REQUIRED ACTION
Using the data that follows, return exactly the lines from the one that contains "Image resolution: width=1080" through the one that contains "Given: Click the King of Bot title", ends included.
·····
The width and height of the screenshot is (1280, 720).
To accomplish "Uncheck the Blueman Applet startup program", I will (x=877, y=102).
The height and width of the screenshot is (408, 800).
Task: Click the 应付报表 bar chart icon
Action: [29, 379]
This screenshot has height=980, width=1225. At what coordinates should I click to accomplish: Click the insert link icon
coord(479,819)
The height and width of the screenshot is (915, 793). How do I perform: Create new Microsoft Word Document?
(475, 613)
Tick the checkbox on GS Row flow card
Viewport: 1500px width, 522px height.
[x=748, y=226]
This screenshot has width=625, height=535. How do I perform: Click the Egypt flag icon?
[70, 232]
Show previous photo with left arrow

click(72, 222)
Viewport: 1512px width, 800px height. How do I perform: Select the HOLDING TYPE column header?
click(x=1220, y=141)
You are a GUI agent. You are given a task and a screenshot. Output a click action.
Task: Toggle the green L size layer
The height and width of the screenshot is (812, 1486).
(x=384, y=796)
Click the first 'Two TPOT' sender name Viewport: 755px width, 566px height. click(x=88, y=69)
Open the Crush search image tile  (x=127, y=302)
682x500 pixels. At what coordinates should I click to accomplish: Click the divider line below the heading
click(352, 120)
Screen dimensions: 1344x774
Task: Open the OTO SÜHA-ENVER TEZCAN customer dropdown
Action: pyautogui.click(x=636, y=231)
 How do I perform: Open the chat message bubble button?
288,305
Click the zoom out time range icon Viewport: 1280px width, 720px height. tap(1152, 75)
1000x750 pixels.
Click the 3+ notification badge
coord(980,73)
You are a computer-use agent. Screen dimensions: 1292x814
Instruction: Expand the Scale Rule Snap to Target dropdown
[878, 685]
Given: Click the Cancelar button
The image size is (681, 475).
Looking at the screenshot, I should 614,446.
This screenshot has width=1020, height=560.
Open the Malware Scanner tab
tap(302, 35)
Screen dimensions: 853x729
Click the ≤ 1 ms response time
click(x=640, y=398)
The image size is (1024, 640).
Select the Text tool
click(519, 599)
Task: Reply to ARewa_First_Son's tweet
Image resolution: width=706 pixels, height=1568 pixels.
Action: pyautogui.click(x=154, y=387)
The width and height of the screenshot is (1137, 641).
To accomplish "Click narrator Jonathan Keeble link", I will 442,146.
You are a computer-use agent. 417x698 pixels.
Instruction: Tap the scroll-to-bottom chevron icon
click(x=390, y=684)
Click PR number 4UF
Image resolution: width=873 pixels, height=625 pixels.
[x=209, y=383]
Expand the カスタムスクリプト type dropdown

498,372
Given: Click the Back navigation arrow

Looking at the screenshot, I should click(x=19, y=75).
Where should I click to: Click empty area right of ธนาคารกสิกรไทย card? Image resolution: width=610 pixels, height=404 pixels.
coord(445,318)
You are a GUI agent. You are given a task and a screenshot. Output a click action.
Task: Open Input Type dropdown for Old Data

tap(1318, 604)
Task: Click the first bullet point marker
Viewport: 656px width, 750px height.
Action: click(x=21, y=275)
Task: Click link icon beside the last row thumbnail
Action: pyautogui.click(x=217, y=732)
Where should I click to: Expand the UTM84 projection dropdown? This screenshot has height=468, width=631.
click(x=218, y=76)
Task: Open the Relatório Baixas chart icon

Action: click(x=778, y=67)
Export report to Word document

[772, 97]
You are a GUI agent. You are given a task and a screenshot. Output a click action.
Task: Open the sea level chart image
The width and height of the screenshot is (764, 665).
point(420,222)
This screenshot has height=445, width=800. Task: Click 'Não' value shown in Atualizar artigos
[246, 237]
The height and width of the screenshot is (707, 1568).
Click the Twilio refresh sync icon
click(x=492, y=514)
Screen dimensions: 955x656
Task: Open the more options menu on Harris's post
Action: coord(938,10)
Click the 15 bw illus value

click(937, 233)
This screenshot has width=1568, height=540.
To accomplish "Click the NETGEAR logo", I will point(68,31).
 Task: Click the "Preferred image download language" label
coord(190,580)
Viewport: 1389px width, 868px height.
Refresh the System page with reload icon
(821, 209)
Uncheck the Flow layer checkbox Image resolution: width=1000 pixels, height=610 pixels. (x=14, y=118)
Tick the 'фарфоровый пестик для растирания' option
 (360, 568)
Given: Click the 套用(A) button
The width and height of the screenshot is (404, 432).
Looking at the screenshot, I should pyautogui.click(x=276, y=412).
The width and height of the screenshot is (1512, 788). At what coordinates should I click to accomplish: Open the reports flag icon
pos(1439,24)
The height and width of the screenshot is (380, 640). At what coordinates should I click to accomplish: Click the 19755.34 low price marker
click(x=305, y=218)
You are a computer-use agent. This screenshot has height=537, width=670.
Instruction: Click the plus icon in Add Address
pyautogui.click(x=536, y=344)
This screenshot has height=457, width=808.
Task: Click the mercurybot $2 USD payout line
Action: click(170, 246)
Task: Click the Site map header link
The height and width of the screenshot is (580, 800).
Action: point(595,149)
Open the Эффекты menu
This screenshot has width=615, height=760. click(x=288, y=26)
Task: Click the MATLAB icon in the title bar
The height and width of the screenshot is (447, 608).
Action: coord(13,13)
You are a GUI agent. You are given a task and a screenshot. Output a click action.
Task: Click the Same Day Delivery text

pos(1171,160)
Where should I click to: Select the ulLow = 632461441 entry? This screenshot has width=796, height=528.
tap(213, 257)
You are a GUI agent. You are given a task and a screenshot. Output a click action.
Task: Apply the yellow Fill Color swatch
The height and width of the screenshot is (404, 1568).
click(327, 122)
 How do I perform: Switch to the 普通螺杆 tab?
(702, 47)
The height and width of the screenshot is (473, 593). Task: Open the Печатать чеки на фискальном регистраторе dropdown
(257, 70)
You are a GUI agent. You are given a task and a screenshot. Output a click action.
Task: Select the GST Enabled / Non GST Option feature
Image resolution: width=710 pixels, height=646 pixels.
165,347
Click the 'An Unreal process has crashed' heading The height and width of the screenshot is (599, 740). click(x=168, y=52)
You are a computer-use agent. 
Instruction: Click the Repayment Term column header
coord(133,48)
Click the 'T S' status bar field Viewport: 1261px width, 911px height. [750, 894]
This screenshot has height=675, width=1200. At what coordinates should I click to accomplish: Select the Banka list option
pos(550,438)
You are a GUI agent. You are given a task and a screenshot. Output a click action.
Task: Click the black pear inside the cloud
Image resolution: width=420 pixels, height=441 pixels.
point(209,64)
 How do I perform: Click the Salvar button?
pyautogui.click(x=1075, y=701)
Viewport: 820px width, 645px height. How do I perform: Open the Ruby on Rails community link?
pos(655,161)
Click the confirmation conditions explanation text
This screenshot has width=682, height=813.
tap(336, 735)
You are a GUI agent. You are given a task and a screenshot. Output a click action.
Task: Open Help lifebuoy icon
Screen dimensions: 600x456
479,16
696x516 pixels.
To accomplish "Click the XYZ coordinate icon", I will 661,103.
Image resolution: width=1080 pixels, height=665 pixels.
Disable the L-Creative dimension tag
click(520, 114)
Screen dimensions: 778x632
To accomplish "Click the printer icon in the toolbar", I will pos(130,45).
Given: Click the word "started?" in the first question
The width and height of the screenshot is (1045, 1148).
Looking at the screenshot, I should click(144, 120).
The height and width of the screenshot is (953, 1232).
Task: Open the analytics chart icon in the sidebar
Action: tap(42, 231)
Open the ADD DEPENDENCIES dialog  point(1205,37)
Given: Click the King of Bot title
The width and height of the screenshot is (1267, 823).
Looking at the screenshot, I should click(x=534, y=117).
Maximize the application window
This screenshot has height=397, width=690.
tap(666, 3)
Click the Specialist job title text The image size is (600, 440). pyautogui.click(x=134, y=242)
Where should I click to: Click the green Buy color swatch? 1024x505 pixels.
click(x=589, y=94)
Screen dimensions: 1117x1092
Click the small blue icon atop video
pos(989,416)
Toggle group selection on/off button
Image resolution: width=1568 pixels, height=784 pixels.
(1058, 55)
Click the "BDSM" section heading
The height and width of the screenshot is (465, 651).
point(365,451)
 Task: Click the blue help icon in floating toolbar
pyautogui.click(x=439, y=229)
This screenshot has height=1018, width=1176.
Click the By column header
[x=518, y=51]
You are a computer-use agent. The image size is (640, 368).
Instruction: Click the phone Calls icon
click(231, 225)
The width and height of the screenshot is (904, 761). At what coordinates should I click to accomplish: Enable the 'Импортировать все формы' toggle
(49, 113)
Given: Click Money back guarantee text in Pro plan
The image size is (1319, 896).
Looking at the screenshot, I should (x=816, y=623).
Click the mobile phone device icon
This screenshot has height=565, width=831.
·····
ANSWER TO THE PROBLEM
Image resolution: width=1080 pixels, height=665 pixels.
Disable the L-Creative dimension tag
click(520, 114)
Screen dimensions: 778x632
To accomplish "Click the printer icon in the toolbar", I will pos(130,45).
Given: Click the word "started?" in the first question
The width and height of the screenshot is (1045, 1148).
Looking at the screenshot, I should click(144, 120).
The height and width of the screenshot is (953, 1232).
Task: Open the analytics chart icon in the sidebar
Action: tap(42, 231)
Open the ADD DEPENDENCIES dialog  point(1205,37)
Given: Click the King of Bot title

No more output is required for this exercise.